Could you give back every entry below exactly, with the pictures dropped?
━━ Extracted data ━━
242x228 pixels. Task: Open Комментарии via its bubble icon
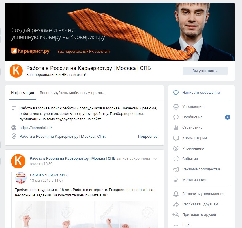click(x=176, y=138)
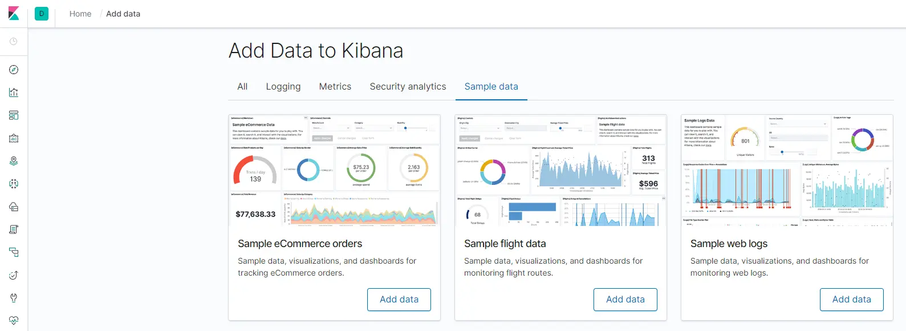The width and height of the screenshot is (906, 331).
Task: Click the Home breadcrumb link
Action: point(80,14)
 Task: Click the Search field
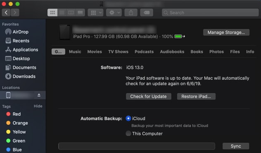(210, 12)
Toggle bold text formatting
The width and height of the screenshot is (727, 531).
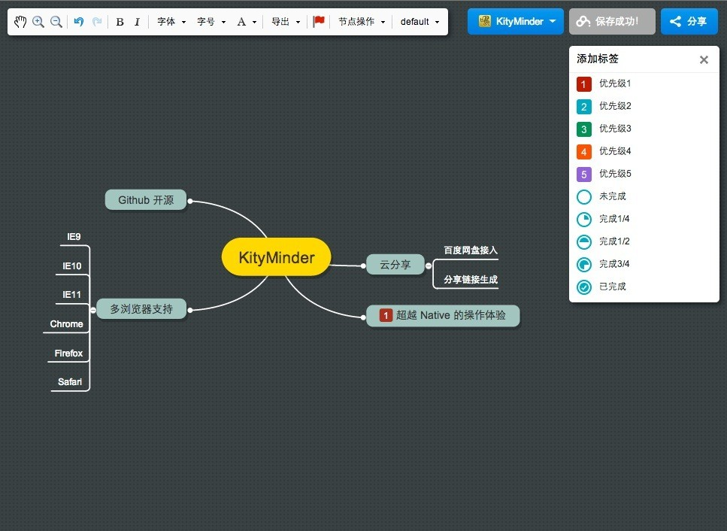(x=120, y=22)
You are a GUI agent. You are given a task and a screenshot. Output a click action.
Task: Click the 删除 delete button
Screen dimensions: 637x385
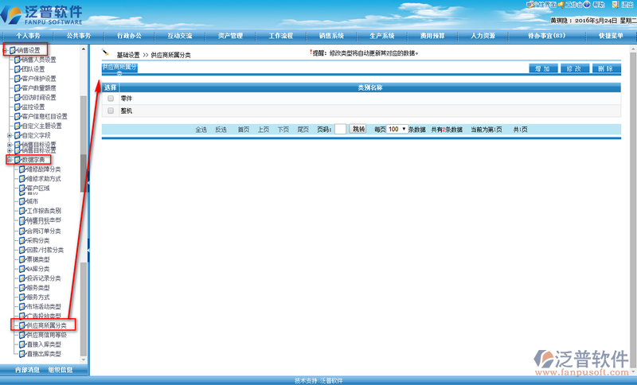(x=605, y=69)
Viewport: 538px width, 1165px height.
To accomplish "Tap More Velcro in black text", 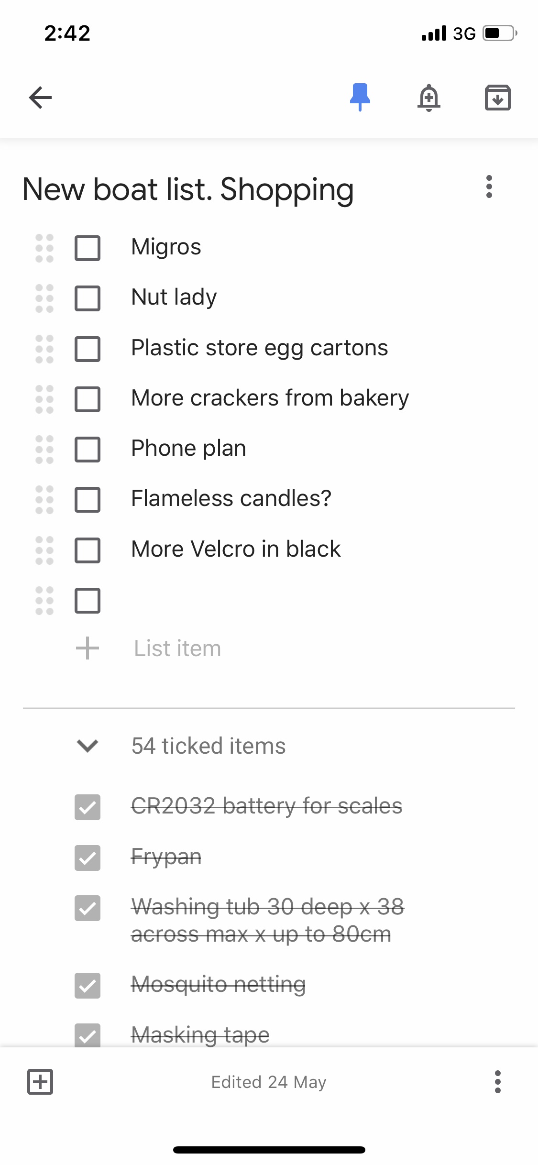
━━━
▸ **Task solution**:
242x228 pixels. Task: Open Комментарии via its bubble icon
click(x=176, y=138)
The width and height of the screenshot is (906, 331).
Task: Click the Home breadcrumb link
Action: point(80,14)
 Task: Click the Search field
(210, 12)
Toggle bold text formatting
The width and height of the screenshot is (727, 531).
(x=120, y=22)
You are a GUI agent. You are given a task and a screenshot. Output a click action.
Task: Click the 删除 delete button
Screen dimensions: 637x385
(x=605, y=69)
Viewport: 538px width, 1165px height.
To accomplish "Tap More Velcro in black text", 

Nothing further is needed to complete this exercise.